心の中に奏でる、永遠の向日葵
「よかったぞ、日向。みちがえたよ」
 

父さんは、そう言いながら俺に近づいてくる。
 

三人は、「向こう行ってるね」と俺に声をかけると、気を使って離れてくれた。
 

「やっぱり、ああやって楽しそうに弾くのが、一番だよな」
 

父さんはしみじみと呟くので、とりあえず「ありがとう」とお礼を言っておく。
 

「日向」
 

もう一度名前を呼ばれた。母さんも、俺に近づいてくる。
 

近づいて、俺の目を見たはいいが、中々口は開かない。
 

「…どう、だった?」
 

久しぶりだ。

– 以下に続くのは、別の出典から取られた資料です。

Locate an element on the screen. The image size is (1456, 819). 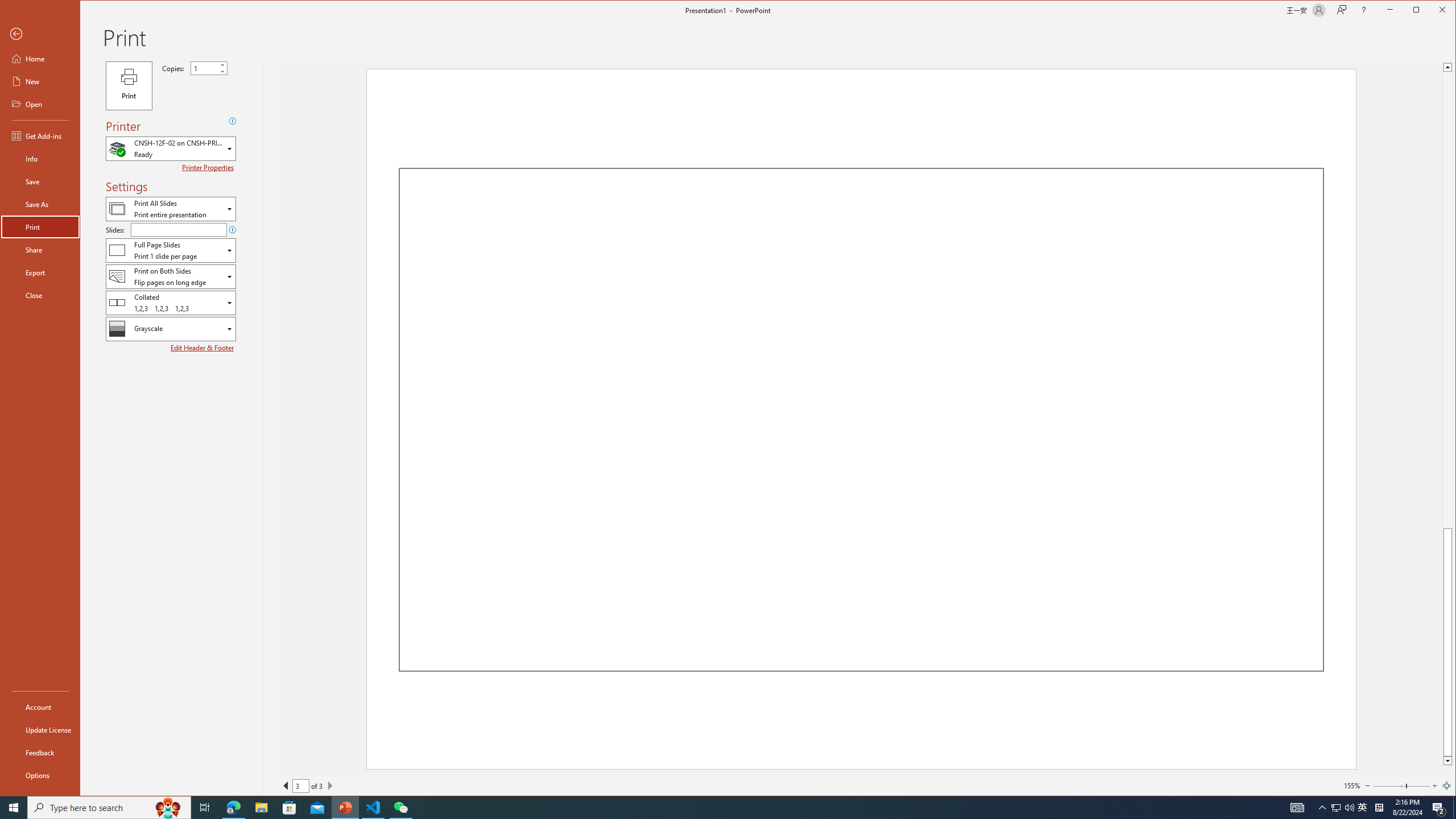
'Print What' is located at coordinates (170, 209).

母さんに、自分のコンサートの感想を聞くなんて。
 

いつもは、ダメだしされると思って、絶対に聞かなかったのに。
 

「よかったわよ。これからも、そういうスタイルで続けた方が、あなたの性には合ってるんじゃないかしら」
 

『良かった』
 

その一言を、俺は母さんから、長いこと待っていた。
 

最初の頃は、しょっちゅう言ってくれたのに、いつの間にか言われなくなった言葉。
 

これを、俺はずっと待っていたんだ。
 

「ありがとう。母さん」
 

俺は、心からそうお礼をいうと、何年振りか、母さんに笑顔を見せた。
 

母さんも、優しく微笑んでくれた。演技をしたような笑顔じゃなく、純粋な笑顔で。
 

しばらくだまっていたが、やがて「じゃあな」という父さんの言葉を最後に、父さんと母さんは、そのまま帰ってしまった。